Sessionization, or solving the Gaps-and-Islands Problem using conditional_true_event
Sessionization or conventionally Gaps and Islands in Time-series Analysis are terms referring to the same problem of having to reset all parameters of a predictive or retrospective analysis in a time series when the time series has a gap.
Sessionization is the act of turning event-based data into sessions. It is widely used in several domains, such as: Web Analytics and Trip Analytics. Basically given a “user id” or a “machine id”, the question is: how can we recreate sessions?

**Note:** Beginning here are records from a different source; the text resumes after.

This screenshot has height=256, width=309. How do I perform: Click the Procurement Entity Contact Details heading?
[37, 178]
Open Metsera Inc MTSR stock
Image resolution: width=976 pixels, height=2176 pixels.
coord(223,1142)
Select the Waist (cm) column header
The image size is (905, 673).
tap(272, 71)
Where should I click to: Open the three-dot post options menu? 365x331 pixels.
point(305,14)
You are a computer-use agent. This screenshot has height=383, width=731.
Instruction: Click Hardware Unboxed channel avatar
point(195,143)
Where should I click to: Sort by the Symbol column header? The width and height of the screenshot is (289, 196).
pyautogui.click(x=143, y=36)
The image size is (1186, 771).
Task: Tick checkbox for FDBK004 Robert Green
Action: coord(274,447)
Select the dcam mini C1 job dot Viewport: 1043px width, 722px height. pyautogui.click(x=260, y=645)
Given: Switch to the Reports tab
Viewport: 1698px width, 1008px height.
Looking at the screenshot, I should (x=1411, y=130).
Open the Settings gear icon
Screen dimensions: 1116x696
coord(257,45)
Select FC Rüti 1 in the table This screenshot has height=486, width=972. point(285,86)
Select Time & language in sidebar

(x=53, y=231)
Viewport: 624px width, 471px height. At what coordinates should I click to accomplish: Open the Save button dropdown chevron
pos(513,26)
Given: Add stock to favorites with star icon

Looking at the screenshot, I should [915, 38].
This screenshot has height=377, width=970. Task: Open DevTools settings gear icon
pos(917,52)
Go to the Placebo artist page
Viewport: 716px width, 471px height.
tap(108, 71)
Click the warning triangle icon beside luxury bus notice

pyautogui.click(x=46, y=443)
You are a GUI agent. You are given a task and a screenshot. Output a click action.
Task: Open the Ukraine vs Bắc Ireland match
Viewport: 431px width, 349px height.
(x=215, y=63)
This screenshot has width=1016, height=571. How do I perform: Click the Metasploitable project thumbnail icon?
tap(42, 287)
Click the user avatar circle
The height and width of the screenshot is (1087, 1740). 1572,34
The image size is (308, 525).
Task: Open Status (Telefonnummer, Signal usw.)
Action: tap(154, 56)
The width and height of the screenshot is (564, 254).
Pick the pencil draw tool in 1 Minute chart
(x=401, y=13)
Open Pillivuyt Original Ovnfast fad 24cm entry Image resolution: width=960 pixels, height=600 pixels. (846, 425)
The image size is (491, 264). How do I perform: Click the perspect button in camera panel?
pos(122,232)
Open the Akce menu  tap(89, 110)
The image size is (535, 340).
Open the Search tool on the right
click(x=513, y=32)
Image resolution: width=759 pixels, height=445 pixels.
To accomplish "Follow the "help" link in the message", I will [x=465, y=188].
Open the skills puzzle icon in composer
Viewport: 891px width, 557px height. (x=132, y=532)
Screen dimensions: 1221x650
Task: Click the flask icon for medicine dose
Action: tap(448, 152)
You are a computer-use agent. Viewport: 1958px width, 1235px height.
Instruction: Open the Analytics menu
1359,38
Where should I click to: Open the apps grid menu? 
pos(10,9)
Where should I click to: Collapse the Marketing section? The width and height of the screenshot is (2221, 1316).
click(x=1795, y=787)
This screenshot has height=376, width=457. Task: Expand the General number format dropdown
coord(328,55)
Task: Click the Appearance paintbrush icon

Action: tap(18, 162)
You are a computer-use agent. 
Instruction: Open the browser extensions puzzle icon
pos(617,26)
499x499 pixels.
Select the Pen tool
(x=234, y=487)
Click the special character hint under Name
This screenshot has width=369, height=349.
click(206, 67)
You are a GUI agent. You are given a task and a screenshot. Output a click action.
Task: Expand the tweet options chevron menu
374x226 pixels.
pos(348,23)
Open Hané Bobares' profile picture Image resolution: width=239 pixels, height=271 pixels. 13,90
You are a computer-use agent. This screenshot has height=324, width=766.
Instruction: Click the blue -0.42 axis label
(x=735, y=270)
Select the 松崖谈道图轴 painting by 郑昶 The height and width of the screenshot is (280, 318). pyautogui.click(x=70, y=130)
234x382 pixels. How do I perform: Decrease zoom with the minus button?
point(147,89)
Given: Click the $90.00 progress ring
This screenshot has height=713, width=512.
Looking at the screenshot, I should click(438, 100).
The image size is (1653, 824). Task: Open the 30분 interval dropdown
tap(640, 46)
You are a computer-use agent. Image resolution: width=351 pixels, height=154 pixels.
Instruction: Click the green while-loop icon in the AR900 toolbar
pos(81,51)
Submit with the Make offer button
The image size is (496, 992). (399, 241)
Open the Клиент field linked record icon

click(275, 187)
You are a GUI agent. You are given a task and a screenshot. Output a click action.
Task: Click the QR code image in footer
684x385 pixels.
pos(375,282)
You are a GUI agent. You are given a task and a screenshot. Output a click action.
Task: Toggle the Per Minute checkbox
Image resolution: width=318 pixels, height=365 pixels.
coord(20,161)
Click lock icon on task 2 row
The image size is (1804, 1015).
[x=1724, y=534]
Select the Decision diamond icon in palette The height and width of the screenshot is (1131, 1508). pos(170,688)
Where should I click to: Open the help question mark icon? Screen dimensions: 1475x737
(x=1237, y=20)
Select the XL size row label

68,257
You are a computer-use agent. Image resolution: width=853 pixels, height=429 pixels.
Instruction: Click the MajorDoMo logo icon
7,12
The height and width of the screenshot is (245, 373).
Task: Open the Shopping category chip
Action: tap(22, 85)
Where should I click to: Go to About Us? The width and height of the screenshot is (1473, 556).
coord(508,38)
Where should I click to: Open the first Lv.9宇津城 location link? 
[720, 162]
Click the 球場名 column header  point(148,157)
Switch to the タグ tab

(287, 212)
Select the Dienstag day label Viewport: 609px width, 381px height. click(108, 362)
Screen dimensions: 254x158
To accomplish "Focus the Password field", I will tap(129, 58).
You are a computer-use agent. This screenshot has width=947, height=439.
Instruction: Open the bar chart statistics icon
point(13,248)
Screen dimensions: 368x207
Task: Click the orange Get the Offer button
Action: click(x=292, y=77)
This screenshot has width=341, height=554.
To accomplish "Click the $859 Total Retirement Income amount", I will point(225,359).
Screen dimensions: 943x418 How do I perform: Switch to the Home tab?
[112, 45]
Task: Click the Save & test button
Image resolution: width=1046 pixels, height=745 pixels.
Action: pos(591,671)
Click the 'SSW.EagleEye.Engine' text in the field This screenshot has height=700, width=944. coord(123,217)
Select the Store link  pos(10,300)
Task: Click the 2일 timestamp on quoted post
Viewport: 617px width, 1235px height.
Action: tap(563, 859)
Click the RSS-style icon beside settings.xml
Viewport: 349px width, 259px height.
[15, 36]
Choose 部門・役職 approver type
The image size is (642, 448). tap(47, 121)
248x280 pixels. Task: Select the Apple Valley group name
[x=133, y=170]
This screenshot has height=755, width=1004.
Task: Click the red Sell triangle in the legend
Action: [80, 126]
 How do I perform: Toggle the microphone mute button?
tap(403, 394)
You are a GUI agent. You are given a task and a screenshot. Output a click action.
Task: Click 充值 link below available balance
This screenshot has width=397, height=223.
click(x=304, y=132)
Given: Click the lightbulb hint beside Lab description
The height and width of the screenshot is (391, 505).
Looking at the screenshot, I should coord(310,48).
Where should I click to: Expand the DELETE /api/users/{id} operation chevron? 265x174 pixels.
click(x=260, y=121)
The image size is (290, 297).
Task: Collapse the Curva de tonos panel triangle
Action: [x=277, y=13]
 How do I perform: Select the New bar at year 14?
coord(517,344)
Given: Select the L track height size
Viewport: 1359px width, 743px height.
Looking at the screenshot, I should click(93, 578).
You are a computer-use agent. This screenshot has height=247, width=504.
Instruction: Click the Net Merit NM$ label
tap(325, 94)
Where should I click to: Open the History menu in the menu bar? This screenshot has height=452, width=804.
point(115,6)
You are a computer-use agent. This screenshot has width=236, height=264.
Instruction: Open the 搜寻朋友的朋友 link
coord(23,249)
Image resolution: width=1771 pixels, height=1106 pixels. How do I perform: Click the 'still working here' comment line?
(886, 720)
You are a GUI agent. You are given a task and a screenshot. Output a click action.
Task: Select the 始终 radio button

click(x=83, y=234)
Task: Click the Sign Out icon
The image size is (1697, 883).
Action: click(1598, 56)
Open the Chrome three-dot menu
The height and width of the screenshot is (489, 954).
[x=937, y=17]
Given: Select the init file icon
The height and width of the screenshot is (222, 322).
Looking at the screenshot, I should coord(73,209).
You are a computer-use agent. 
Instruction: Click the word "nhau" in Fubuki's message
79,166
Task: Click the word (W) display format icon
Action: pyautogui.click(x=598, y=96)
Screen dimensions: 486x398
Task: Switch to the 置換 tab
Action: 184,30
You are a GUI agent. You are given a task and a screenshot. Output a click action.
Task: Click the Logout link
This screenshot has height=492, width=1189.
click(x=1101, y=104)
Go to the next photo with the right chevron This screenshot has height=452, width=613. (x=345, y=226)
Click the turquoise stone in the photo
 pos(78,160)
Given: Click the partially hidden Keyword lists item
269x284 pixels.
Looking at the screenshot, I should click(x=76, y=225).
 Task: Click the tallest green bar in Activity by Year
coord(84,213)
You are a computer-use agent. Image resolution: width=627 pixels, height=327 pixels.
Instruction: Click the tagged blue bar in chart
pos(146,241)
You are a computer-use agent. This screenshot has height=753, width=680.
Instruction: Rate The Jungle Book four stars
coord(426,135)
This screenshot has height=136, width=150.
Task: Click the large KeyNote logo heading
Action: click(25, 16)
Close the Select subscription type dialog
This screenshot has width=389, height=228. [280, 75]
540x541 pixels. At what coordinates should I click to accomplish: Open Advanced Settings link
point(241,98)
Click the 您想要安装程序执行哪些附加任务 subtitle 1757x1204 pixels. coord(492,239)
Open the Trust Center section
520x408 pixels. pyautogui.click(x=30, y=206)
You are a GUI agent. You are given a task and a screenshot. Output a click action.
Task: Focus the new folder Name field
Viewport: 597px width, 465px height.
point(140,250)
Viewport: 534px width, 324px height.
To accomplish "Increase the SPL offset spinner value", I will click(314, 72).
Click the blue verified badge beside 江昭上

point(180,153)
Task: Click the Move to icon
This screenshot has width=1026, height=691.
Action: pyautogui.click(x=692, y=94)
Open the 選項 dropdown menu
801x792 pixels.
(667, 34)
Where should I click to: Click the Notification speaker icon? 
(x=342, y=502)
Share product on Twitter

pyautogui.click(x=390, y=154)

Or more precisely, how do we choose the boundaries of a session?
Whereas, timeseries analysis, usually uses “Gaps and Islands” - if there are no measurements for a relatively extended interval, this causes a “gap”; and a cluster of several measurements, close, time-wise, to each other, causes an “island”.
Figure 1. A session, for example, can be defined by threshold time such as if the next action is in a range of time greater than T=50 , it defines the start of a new session. |
Why do you need sessionization?
Sessionization has many use cases: web traffic patterns, cohort analysis, attribution, etc. Sessions make it easier to group and analyze events and actions users take which helps us understand the customer journey and their interactions with your product. This allows you to optimize your marketing campaigns and user flows to increase conversion rates and bring in more business.
How do you sessionize in SQL?
You can use the CONDITIONAL_TRUE_EVENT function to easily sessionize events in one line of SQL code.
- First, you’ll need to structure your data so there is one row per event.
- Next, you’ll need to get the timestamp of the previous event for each event, partitioned by visitor identifier or username.
- Next, compare the previous timestamp to the current timestamp in order to calculate how much time elapsed between the two events.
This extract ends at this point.